Willis, a single mother, had her son remove his pants and then hit him five to seven times on the buttocks with an extension cord or belt, resulting in bruising.

Secondly hitting with a belt or an extension cord? Not cool on any level. And hard enough to leave bruises? I’m sorry, that’s not discipline. That’s abuse. Though, I don’t think any spanking (or what ever cute pet names you have for it) is discipline. It’s actually counterproductive to discipline.

The goal of parental discipline is to teach children self-discipline. If the only reason children have for not doing something wrong is the threat of being punished, then what guidelines will they have for acceptable behavior when no one is there to punish them? Hitting children when we catch them doing something wrong doesn’t teach them how to do what’s right; it teaches them that they need to be sneaky and to lie to avoid being caught.

Links:

[tags]abuse, spanking, hitting, punishment, discipline, parenting[/tags]

9 Responses to “Discipline and Abuse”

  1. christine 13 June 2008 at 10:45 am Permalink

    I am absolutely amazed at how many older children still receive spankings. Last year at youth camp (YOUTH CAMP!), there was a girl that lost something fairly expensive. She was really upset because she just knew she’d get a spanking for it when she got home. Many of the other mothers were nodding along with her like, “Yeah, that might happen. So sorry, honey.”

    My mind could not even wrap around that.

    Saving allowance to pay to replace the item, or working it off … that would be a fabulous and valuable way to really guide that child in the real world.

    My four-year-old snuck a piece of her sister’s gum a few months ago. She had to “pay her back” by doing one of her chores the next day. Practical. Productive. Great thought process. Restitution. All good, wonderful stuff. And I could find a way to make it work with a four-year-old!

    Ugh. Sorry. I better just shut up.

  2. Lis Garrett 13 June 2008 at 12:49 pm Permalink

    EW! EW! EW!

    Stories like this just make me MAD.

  3. Rebecca 13 June 2008 at 12:57 pm Permalink

    My step children received “discipline” with a belt,wooden spoons,sticks….anything and everything their mother could beat them with. That indeed is not discipline…it’s flat out abuse.Having them live with us, I see first hand the damage that style of “discipline” leaves on a person,even when they become young adults. When the goal of parenting is to raise children into well -adjusted ,kind and decent human beings who are responsible contributers to society, acting like the opposite of that doesn’t get the desired results.

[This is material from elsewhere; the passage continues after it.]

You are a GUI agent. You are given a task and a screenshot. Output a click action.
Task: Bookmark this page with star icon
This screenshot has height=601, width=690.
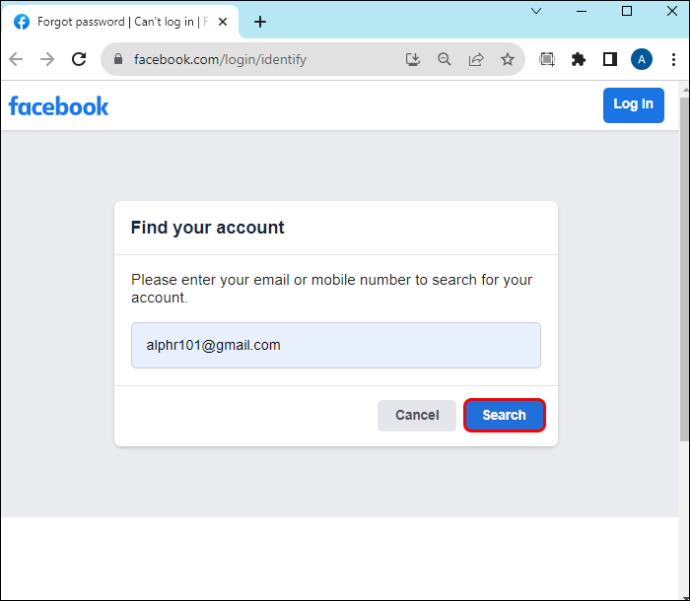(507, 59)

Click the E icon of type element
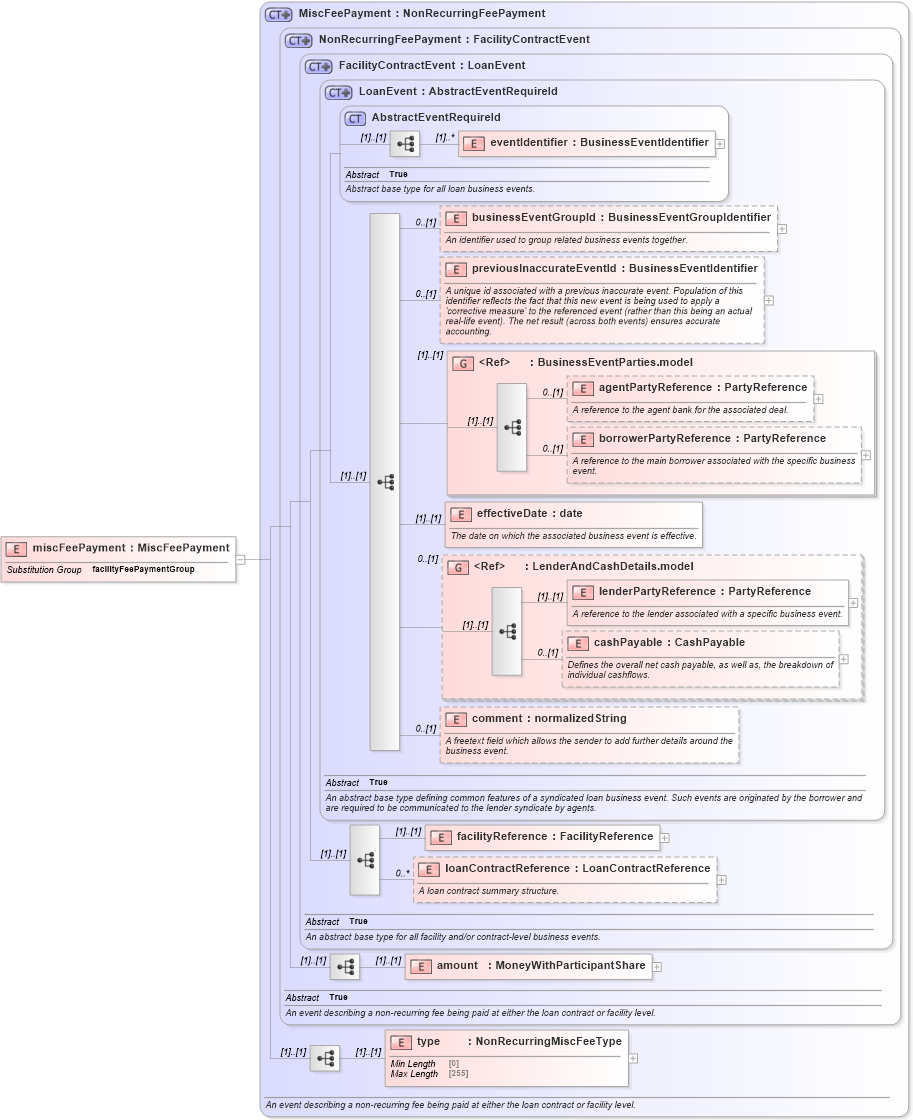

  4. Trish 13 June 2008 at 1:52 pm Permalink

    Makes me sick to my stomach.

  5. PlanningQueen 21 June 2008 at 7:39 am Permalink

    Smacking children shows lack of discipline by the adult. You see it happen and it is that adult who cannot control their emotions and lash out at their children. It does not help children to develop their own core discipline.

  6. Scarlett 23 April 2009 at 6:48 pm Permalink

    im 18, and i still get spanked.

  7. Kiera 6 May 2009 at 9:27 am Permalink

    (to scarlett.. if your 18 and still get spanked, than thats wrong.. theres no way in hell id get spanked now, except maybe by my boyfriend haha, i do whatever i want pretty much. when your 18, your an adult legally. and you could totally say thats sexual abuse.)
    Spanking is defined as “the administration of one or two mild to moderate open hand ‘smacks’ with an open hand to the butt or extremities that does not cause physical harm”. I dont think that that is wrong in some cases, although it definitely should not be used always, only in a case where the child is over 2 and under 10 and has been pushin it and pushin it, and done something really bad. Always explain what they did wrong before the spanking and tell them you love them but they need to learn a lesson other than natural cause and effect, because in the real world if you do something really wrong thats illegal, you get alot worse than a spanking, you go to jail. I think its horrible that that woman used an extension cord, thats disgusting. But i disagree that spanking is always wrong, because in some cases it can be useful and not harmful if used properly. i got spanked as a child, but not all the time, and i turned out fine.